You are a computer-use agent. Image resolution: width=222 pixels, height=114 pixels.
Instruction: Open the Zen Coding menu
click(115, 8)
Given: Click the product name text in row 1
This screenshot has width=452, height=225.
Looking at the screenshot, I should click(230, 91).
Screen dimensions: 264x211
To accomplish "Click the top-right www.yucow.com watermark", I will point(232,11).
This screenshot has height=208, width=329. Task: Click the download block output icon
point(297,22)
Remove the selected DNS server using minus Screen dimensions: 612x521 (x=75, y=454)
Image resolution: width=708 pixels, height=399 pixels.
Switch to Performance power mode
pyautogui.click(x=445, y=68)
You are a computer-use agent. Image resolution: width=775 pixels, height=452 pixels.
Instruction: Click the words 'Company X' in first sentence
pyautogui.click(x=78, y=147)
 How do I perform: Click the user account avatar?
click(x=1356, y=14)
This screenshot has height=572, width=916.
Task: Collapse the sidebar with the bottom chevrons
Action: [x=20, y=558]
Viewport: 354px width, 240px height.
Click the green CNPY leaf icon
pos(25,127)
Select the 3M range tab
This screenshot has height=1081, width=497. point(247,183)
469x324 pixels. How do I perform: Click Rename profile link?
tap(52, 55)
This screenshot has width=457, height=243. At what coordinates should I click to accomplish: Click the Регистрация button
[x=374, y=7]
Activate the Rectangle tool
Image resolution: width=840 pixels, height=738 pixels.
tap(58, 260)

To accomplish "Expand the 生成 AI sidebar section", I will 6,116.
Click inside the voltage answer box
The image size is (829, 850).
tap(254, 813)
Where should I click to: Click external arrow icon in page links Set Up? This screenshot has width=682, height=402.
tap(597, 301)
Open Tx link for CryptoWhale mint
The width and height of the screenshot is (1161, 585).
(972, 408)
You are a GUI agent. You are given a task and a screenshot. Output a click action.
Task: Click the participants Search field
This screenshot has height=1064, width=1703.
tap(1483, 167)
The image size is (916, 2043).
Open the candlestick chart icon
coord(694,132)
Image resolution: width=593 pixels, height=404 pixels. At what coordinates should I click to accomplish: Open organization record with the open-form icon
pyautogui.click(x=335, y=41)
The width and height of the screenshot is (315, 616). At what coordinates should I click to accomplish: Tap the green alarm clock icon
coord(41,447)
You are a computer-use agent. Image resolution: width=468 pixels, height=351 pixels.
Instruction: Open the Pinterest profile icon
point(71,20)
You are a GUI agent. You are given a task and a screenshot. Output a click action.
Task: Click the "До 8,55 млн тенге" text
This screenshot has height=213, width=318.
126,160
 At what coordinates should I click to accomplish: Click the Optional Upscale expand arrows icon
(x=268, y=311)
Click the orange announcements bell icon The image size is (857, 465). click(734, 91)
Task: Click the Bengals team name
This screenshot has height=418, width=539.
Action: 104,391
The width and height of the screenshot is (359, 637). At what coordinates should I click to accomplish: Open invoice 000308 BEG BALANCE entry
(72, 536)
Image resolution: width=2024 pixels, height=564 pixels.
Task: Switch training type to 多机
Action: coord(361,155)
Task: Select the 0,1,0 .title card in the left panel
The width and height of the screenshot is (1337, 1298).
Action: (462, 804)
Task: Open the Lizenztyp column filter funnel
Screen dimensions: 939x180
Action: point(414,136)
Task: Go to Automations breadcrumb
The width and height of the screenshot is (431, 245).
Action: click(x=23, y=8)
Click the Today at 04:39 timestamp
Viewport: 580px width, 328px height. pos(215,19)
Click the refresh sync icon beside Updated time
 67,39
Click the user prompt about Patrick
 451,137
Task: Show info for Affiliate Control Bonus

──────

Exercise brief: Could you write out all the entries word for word?

Answer:
You are a computer-use agent. Image resolution: width=222 pixels, height=114 pixels.
Instruction: Open the Zen Coding menu
click(115, 8)
Given: Click the product name text in row 1
This screenshot has width=452, height=225.
Looking at the screenshot, I should click(230, 91).
Screen dimensions: 264x211
To accomplish "Click the top-right www.yucow.com watermark", I will point(232,11).
This screenshot has height=208, width=329. Task: Click the download block output icon
point(297,22)
Remove the selected DNS server using minus Screen dimensions: 612x521 (x=75, y=454)
Image resolution: width=708 pixels, height=399 pixels.
Switch to Performance power mode
pyautogui.click(x=445, y=68)
You are a computer-use agent. Image resolution: width=775 pixels, height=452 pixels.
Instruction: Click the words 'Company X' in first sentence
pyautogui.click(x=78, y=147)
 How do I perform: Click the user account avatar?
click(x=1356, y=14)
This screenshot has height=572, width=916.
Task: Collapse the sidebar with the bottom chevrons
Action: [x=20, y=558]
Viewport: 354px width, 240px height.
Click the green CNPY leaf icon
pos(25,127)
Select the 3M range tab
This screenshot has height=1081, width=497. point(247,183)
469x324 pixels. How do I perform: Click Rename profile link?
tap(52, 55)
This screenshot has width=457, height=243. At what coordinates should I click to accomplish: Click the Регистрация button
[x=374, y=7]
Activate the Rectangle tool
Image resolution: width=840 pixels, height=738 pixels.
tap(58, 260)

To accomplish "Expand the 生成 AI sidebar section", I will 6,116.
Click inside the voltage answer box
The image size is (829, 850).
tap(254, 813)
Where should I click to: Click external arrow icon in page links Set Up? This screenshot has width=682, height=402.
tap(597, 301)
Open Tx link for CryptoWhale mint
The width and height of the screenshot is (1161, 585).
(972, 408)
You are a GUI agent. You are given a task and a screenshot. Output a click action.
Task: Click the participants Search field
This screenshot has height=1064, width=1703.
tap(1483, 167)
The image size is (916, 2043).
Open the candlestick chart icon
coord(694,132)
Image resolution: width=593 pixels, height=404 pixels. At what coordinates should I click to accomplish: Open organization record with the open-form icon
pyautogui.click(x=335, y=41)
The width and height of the screenshot is (315, 616). At what coordinates should I click to accomplish: Tap the green alarm clock icon
coord(41,447)
You are a computer-use agent. Image resolution: width=468 pixels, height=351 pixels.
Instruction: Open the Pinterest profile icon
point(71,20)
You are a GUI agent. You are given a task and a screenshot. Output a click action.
Task: Click the "До 8,55 млн тенге" text
This screenshot has height=213, width=318.
126,160
 At what coordinates should I click to accomplish: Click the Optional Upscale expand arrows icon
(x=268, y=311)
Click the orange announcements bell icon The image size is (857, 465). click(734, 91)
Task: Click the Bengals team name
This screenshot has height=418, width=539.
Action: 104,391
The width and height of the screenshot is (359, 637). At what coordinates should I click to accomplish: Open invoice 000308 BEG BALANCE entry
(72, 536)
Image resolution: width=2024 pixels, height=564 pixels.
Task: Switch training type to 多机
Action: coord(361,155)
Task: Select the 0,1,0 .title card in the left panel
The width and height of the screenshot is (1337, 1298).
Action: (462, 804)
Task: Open the Lizenztyp column filter funnel
Screen dimensions: 939x180
Action: point(414,136)
Task: Go to Automations breadcrumb
The width and height of the screenshot is (431, 245).
Action: click(x=23, y=8)
Click the Today at 04:39 timestamp
Viewport: 580px width, 328px height. pos(215,19)
Click the refresh sync icon beside Updated time
 67,39
Click the user prompt about Patrick
 451,137
Task: Show info for Affiliate Control Bonus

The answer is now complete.